▶ What you are asked to do
Identify each line in the records below that contains the word "info", and copy it.

▶ Source material
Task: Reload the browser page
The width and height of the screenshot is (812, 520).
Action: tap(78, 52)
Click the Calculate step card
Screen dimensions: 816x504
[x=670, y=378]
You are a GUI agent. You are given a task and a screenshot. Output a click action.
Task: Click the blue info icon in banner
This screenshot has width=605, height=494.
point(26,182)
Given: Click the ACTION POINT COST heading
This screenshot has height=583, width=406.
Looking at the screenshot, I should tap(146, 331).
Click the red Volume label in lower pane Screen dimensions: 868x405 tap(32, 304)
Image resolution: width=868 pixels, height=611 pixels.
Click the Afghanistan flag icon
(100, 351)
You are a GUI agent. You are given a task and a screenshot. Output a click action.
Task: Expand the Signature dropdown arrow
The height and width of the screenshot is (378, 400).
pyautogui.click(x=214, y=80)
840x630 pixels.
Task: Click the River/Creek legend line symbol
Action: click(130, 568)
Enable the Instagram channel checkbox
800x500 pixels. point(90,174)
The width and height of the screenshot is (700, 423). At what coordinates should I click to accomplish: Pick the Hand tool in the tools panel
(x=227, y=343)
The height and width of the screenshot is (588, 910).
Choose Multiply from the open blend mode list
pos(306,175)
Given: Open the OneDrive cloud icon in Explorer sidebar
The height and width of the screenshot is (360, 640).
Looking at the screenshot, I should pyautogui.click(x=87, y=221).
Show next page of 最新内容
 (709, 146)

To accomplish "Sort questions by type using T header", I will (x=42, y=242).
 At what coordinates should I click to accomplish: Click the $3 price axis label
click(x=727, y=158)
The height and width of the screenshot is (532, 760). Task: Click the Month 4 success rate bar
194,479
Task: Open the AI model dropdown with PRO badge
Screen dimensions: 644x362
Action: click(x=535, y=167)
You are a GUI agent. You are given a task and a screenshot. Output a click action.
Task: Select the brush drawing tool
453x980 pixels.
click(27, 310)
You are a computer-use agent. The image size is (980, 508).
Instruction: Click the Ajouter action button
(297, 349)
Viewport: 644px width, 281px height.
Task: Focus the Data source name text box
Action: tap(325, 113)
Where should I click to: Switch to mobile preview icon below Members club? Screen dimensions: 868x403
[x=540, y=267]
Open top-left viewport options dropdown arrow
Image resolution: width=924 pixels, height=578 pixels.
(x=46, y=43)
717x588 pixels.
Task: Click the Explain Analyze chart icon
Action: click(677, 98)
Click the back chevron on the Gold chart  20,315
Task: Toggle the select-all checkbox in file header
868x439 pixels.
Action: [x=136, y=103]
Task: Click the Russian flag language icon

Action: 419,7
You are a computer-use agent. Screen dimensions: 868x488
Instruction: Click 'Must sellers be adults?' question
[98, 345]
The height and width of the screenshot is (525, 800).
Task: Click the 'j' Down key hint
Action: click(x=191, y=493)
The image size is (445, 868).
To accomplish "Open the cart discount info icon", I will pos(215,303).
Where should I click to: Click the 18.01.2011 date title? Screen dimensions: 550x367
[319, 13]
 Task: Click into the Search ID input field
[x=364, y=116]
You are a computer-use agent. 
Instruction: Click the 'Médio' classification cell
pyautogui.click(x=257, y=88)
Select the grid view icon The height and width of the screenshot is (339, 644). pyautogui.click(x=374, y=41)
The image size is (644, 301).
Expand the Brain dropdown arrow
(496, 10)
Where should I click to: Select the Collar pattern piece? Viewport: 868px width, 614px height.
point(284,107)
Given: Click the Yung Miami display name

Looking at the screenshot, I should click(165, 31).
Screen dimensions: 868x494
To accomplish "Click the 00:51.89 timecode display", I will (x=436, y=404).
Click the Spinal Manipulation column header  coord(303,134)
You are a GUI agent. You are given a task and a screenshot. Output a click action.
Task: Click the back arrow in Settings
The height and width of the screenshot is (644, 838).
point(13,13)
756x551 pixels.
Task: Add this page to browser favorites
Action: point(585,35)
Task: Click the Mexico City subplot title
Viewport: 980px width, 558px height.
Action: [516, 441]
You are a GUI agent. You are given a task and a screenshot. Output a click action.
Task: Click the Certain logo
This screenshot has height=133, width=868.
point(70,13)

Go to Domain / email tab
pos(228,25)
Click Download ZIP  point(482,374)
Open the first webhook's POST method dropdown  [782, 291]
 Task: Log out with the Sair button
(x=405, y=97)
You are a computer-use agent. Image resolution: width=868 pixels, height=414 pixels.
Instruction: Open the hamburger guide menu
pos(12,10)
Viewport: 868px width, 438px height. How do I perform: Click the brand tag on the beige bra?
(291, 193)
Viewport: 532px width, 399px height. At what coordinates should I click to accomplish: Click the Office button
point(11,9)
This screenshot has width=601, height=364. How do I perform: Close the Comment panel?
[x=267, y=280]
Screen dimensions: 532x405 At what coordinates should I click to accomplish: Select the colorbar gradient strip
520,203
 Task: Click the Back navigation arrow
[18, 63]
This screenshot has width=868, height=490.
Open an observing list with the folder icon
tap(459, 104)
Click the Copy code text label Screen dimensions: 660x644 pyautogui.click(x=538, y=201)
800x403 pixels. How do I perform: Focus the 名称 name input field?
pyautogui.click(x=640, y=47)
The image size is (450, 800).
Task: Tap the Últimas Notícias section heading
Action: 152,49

▶ Exercise output
Task: Click the blue info icon in banner
To accomplish "Open the cart discount info icon", I will pos(215,303).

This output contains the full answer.